Abstract Lineage-committed precursors are essential yet rarely identified in mammalian organogenesis, as they lack definitive molecular signatures required for conventional marker-based approaches. Herein, we developed iCommitted, an integrated multi-omics computational pipeline for precise identification of these precursors. iCommitted first reconstructs in vivo organogenesis by modeling the in vitro differentiation trajectory spanning naïve to terminally differentiated cells. It then integrates epigenomic (ATAC-seq/DNase-seq) and transcriptomic (RNA-seq) data to achieve standardized developmental staging and precursor identification. Applied to mammalian hematopoiesis, iCommitted robustly identified hematopoietic progenitors as the hematopoietic lineage-committed precursors. Subsequent cis-regulatory annotation generated a high-confidence atlas of 16 774 hematopoietic cis-regulatory elements.

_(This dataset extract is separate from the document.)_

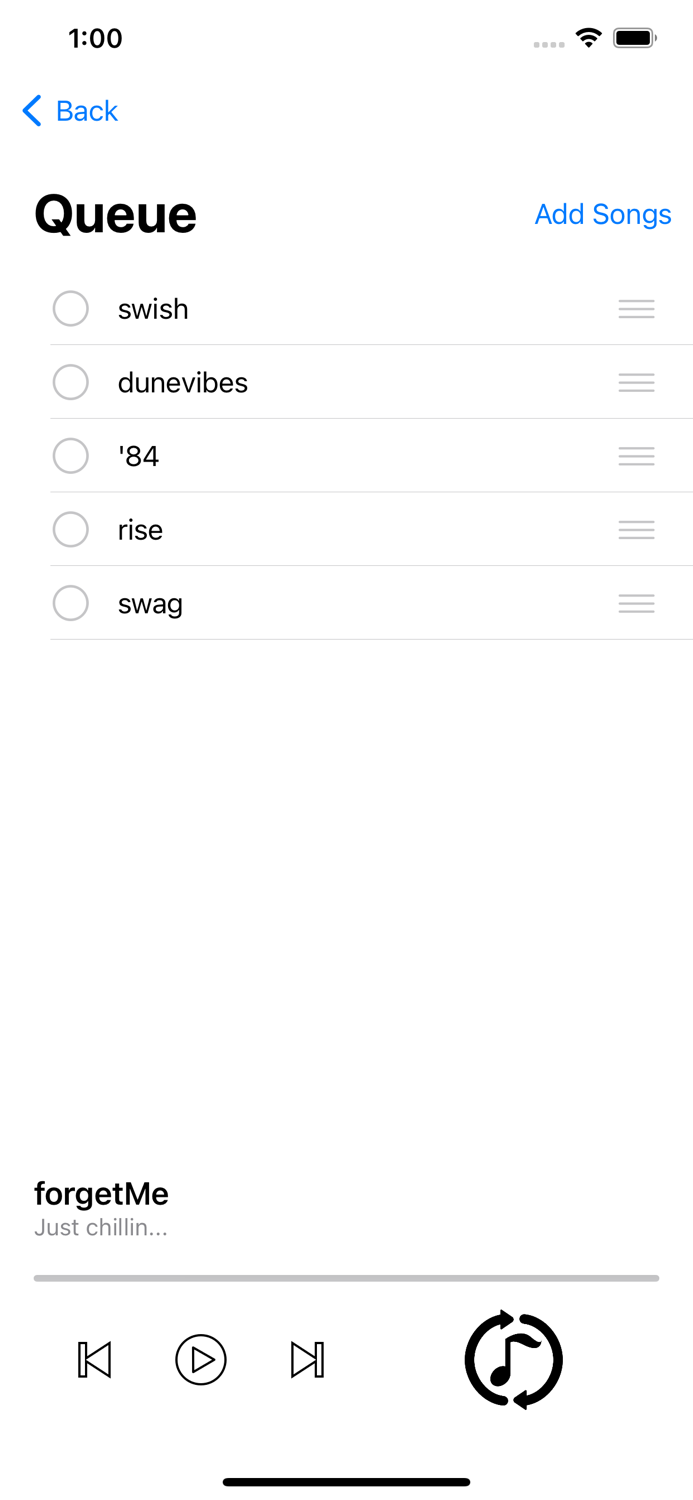693x1500 pixels.
Task: Tap the skip to previous track icon
Action: [x=95, y=1360]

Functional analysis of the atlas further pinpointed a 218-bp hematopoietic enhancer (chr6:145 855 899-145 856 116) that regulates Bhlhe41 expression during lineage commitment. This study establishes a valuable approach for identifying lineage-committed precursors and elucidating regulatory mechanisms in mammalian organogenesis, offering broad utility in developmental biology.